WHAT NEEDS TO BE DONE:
Verbatim repeat, images excluded. Give each entry again as written.

AVAILABLE DATA:

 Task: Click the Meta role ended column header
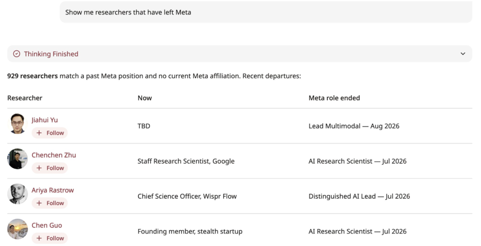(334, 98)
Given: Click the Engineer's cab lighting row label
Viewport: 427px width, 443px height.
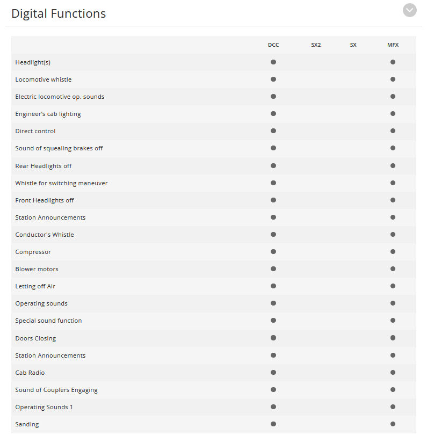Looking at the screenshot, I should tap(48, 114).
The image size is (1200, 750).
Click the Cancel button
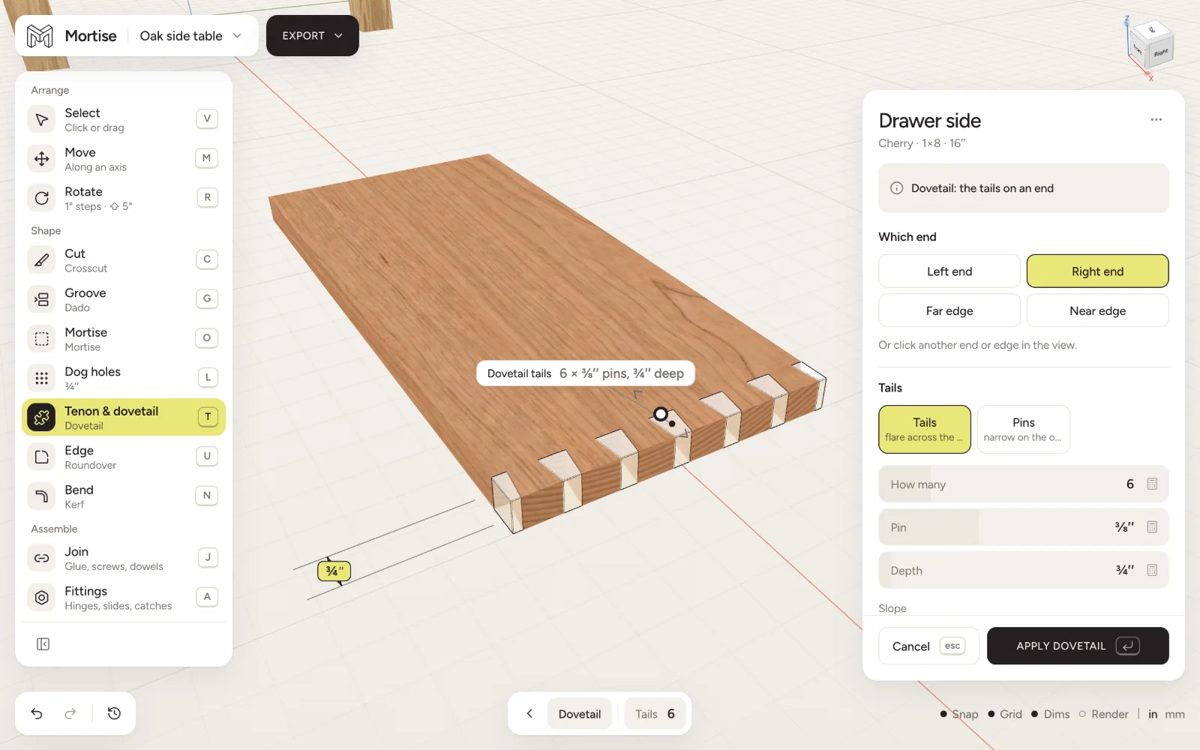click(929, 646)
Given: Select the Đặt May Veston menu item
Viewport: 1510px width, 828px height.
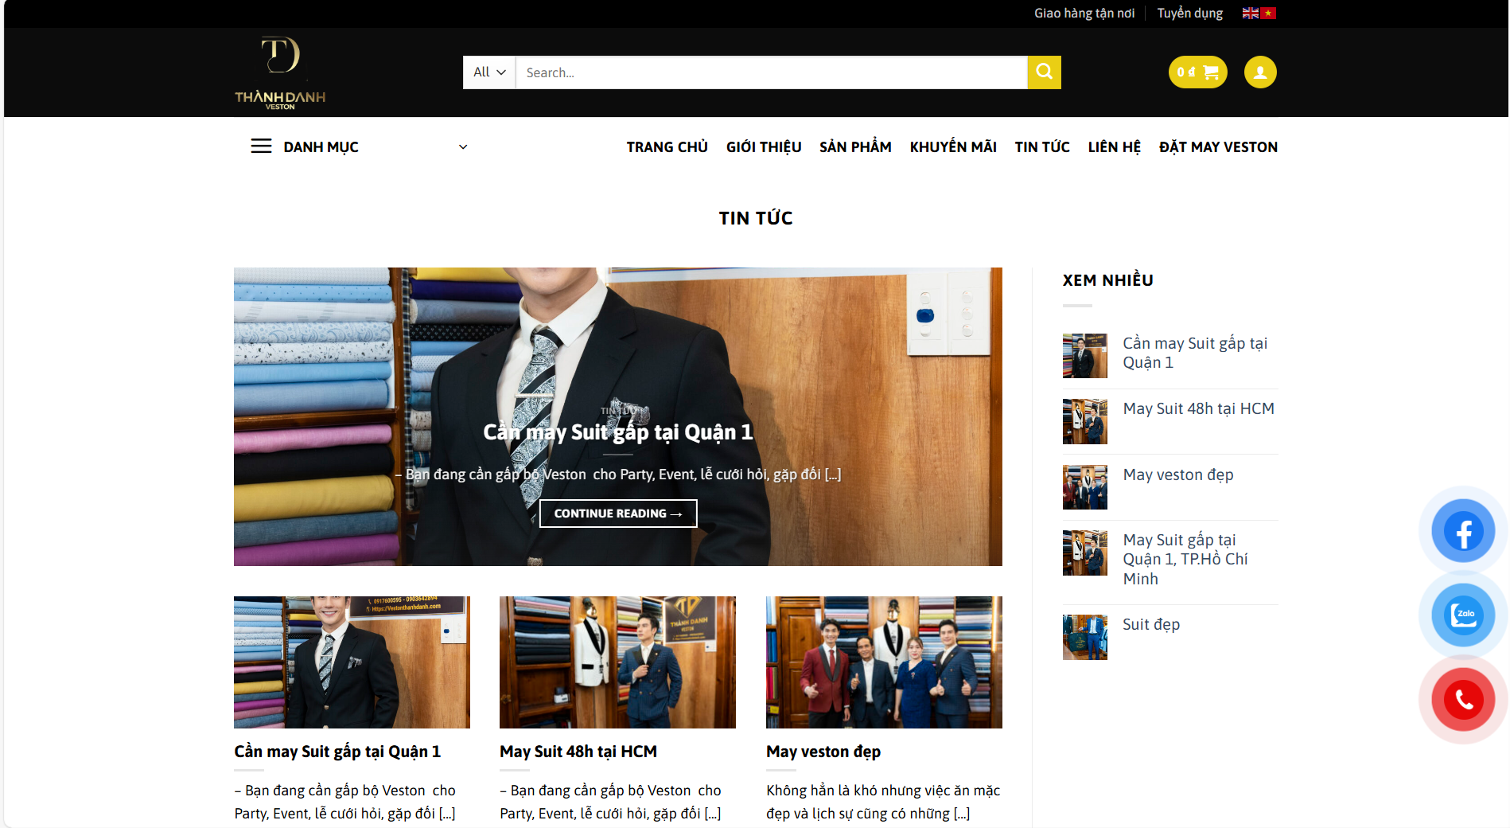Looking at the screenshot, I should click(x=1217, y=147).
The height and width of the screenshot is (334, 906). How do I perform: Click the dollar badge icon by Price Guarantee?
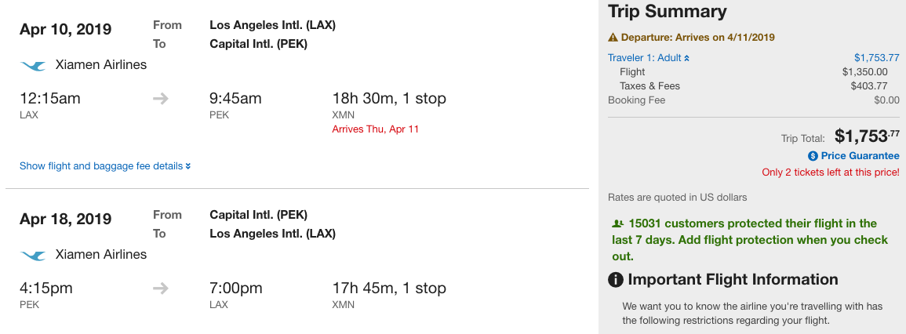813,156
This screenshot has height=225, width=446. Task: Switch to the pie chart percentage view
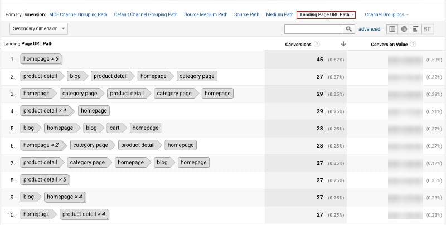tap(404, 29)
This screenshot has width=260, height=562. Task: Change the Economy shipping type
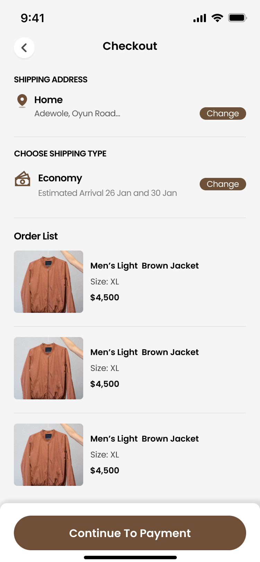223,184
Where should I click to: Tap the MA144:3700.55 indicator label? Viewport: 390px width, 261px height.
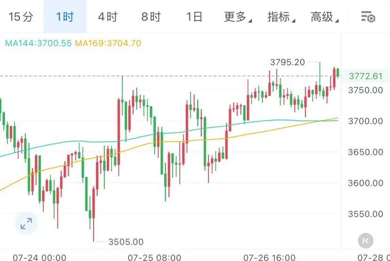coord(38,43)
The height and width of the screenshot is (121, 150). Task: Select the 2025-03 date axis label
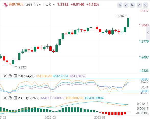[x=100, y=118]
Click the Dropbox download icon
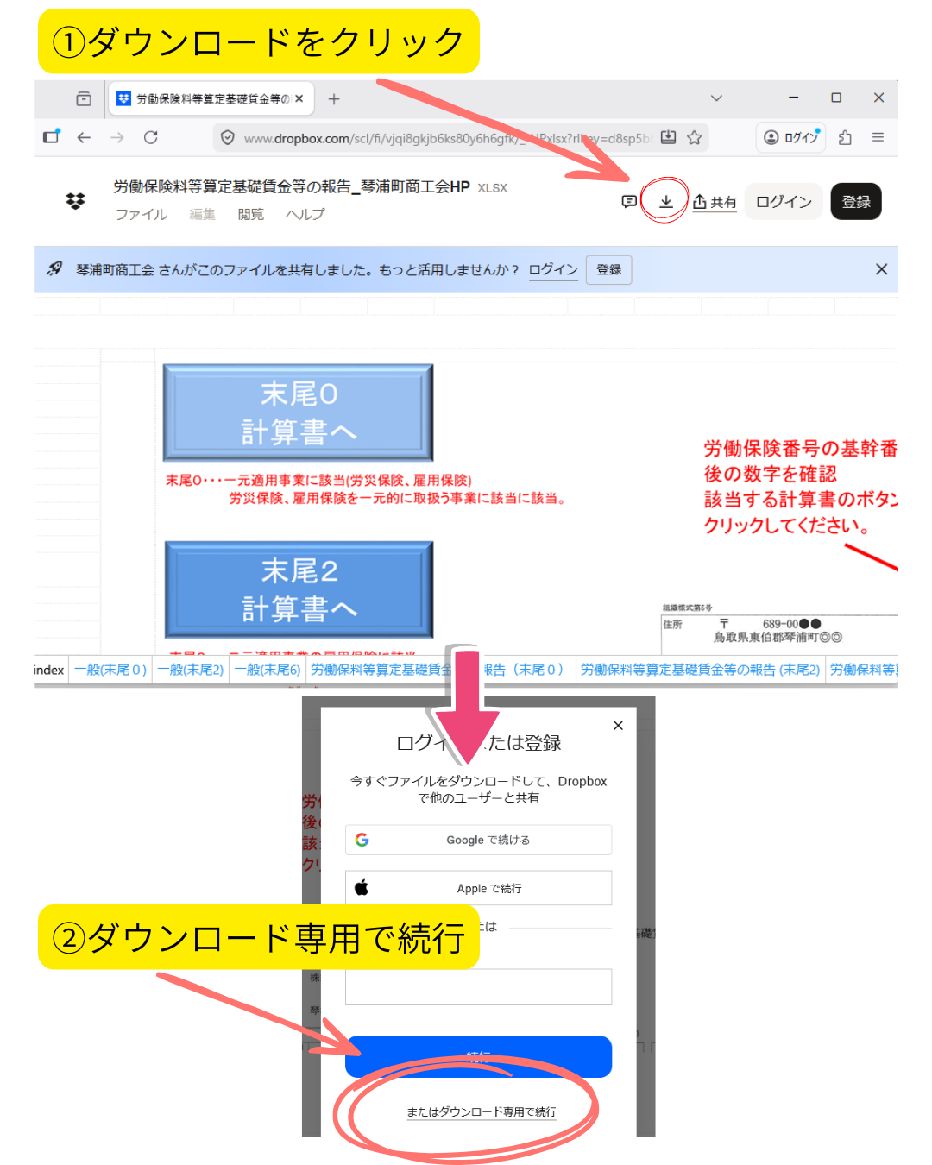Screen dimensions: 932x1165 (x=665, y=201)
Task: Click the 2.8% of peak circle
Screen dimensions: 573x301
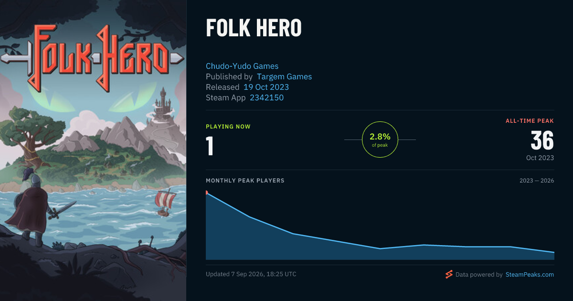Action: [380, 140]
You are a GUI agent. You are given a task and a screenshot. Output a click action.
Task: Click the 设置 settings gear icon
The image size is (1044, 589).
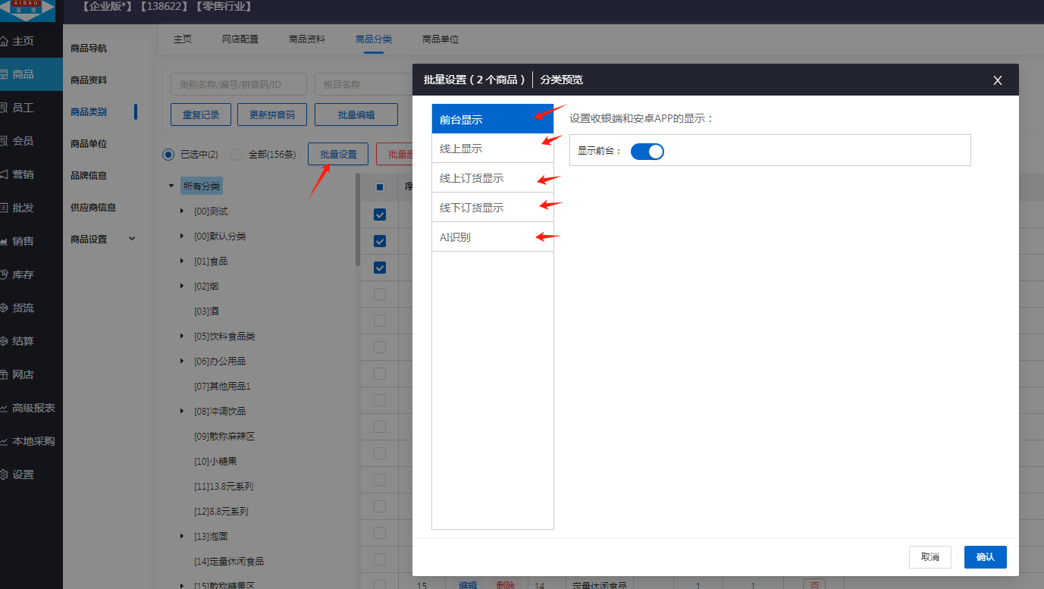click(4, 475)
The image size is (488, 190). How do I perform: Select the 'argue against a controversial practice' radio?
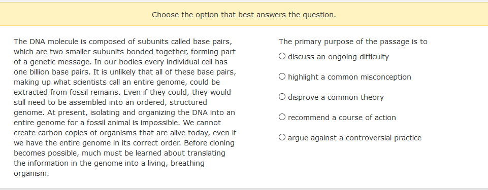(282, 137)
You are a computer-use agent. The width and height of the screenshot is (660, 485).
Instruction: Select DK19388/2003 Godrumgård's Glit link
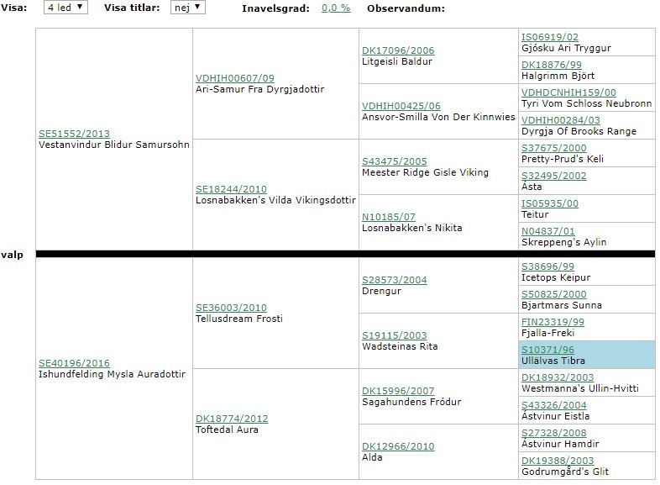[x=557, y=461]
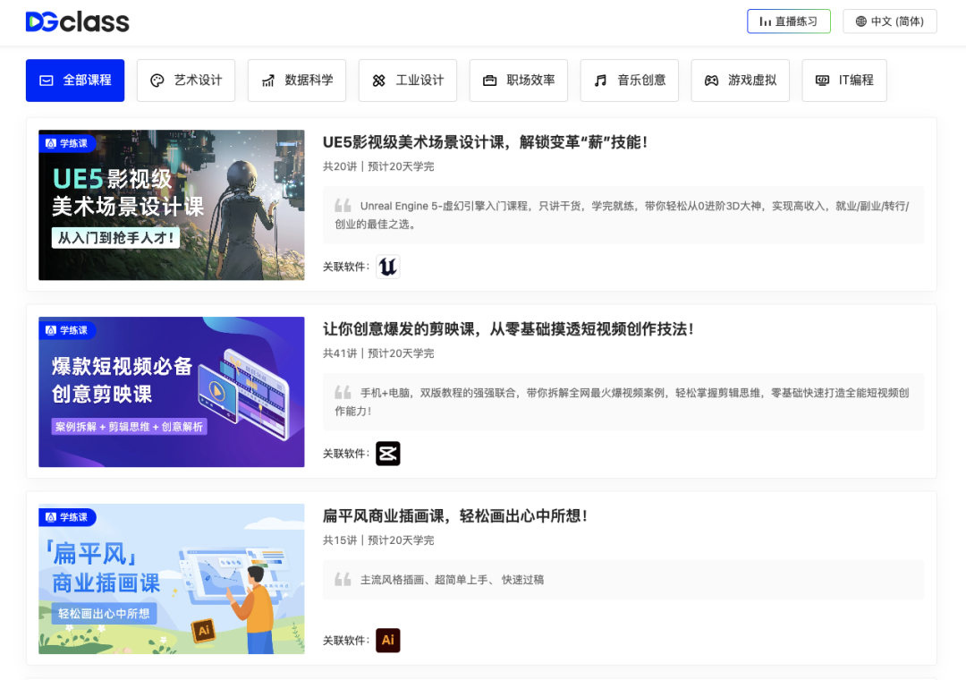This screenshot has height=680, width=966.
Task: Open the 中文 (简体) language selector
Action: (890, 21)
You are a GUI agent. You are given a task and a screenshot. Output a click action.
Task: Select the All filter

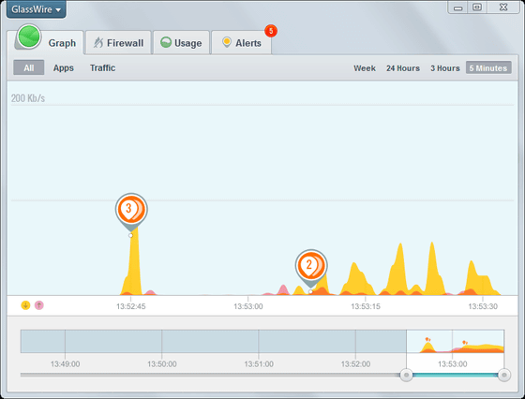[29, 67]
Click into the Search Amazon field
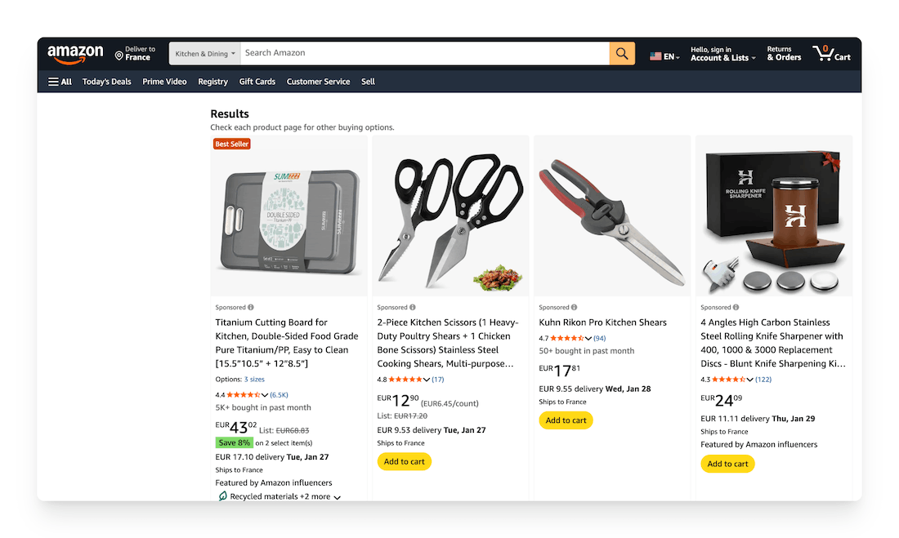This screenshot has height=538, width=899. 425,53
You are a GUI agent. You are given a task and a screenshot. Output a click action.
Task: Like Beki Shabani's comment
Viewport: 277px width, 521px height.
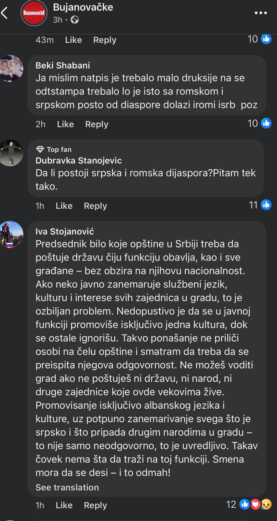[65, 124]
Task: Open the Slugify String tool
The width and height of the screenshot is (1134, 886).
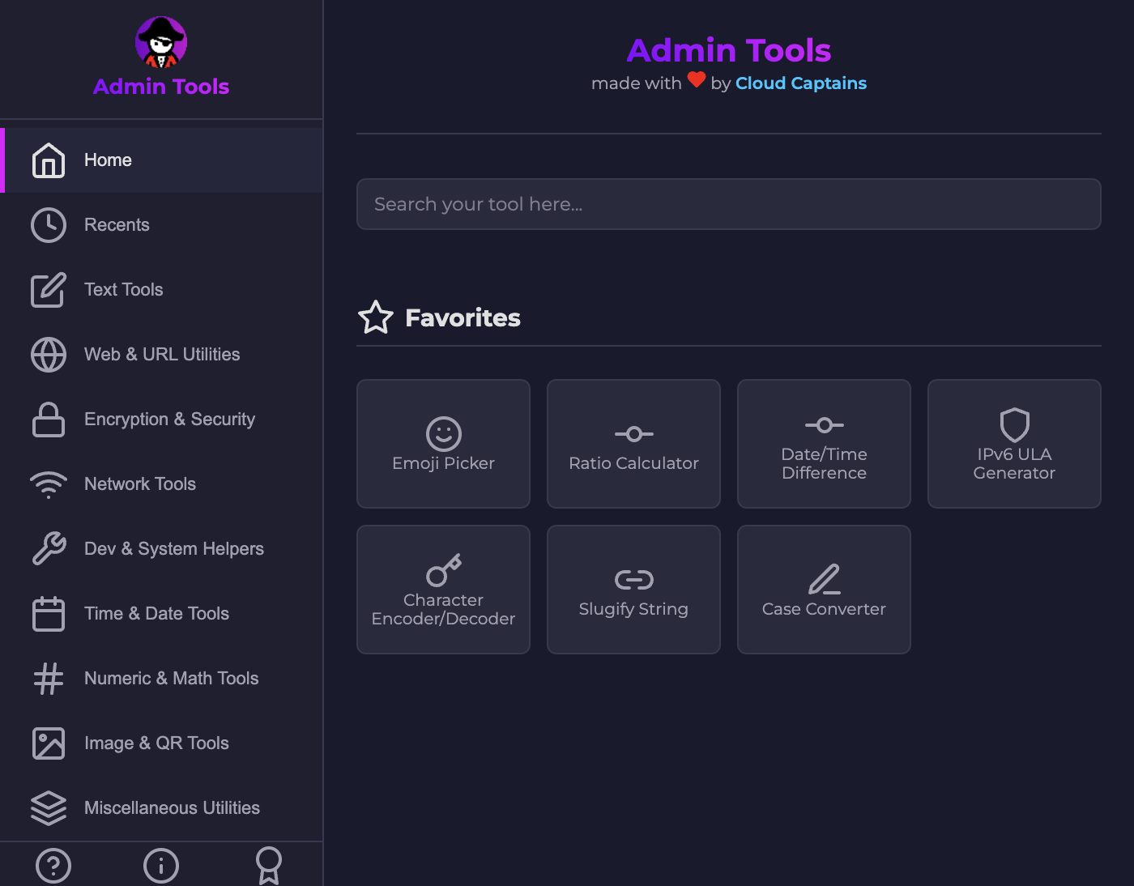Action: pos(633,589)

SOLUTION TO THE EXERCISE:
 Task: Click the Meta role ended column header
(334, 98)
Given: Click the Engineer's cab lighting row label
Viewport: 427px width, 443px height.
Looking at the screenshot, I should tap(48, 114).
The image size is (1200, 750).
Click the Cancel button
click(929, 646)
Given: Select the Đặt May Veston menu item
Viewport: 1510px width, 828px height.
Looking at the screenshot, I should click(x=1217, y=147).
The height and width of the screenshot is (334, 906). How do I perform: Click the dollar badge icon by Price Guarantee?
813,156
This screenshot has height=225, width=446. Task: Switch to the pie chart percentage view
tap(404, 29)
This screenshot has width=260, height=562. Task: Change the Economy shipping type
223,184
Where should I click to: Tap the MA144:3700.55 indicator label? Viewport: 390px width, 261px height.
coord(38,43)
The height and width of the screenshot is (121, 150). Task: Select the 2025-03 date axis label
[x=100, y=118]
Click the Dropbox download icon
Screen dimensions: 932x1165 (x=665, y=201)
Task: Click the 2.8% of peak circle
Screen dimensions: 573x301
Action: [380, 140]
You are a GUI agent. You are given a task and a screenshot. Output a click action.
Task: Click the 设置 settings gear icon
The image size is (1044, 589).
click(4, 475)
The image size is (488, 190). How do I perform: Select the 'argue against a controversial practice' radio?
(282, 137)
You are a computer-use agent. The width and height of the screenshot is (660, 485).
Instruction: Select DK19388/2003 Godrumgård's Glit link
[x=557, y=461]
This screenshot has height=680, width=966.
Task: Open the 中文 (简体) language selector
Action: (890, 21)
You are a GUI agent. You are given a task and a screenshot. Output a click action.
Task: Select the All filter

[29, 67]
Click into the Search Amazon field
This screenshot has height=538, width=899. 425,53
You are a GUI agent. You are given a task and a screenshot. Output a click action.
Task: Like Beki Shabani's comment
Viewport: 277px width, 521px height.
[65, 124]
Task: Open the Slugify String tool
The width and height of the screenshot is (1134, 886).
Action: pos(633,589)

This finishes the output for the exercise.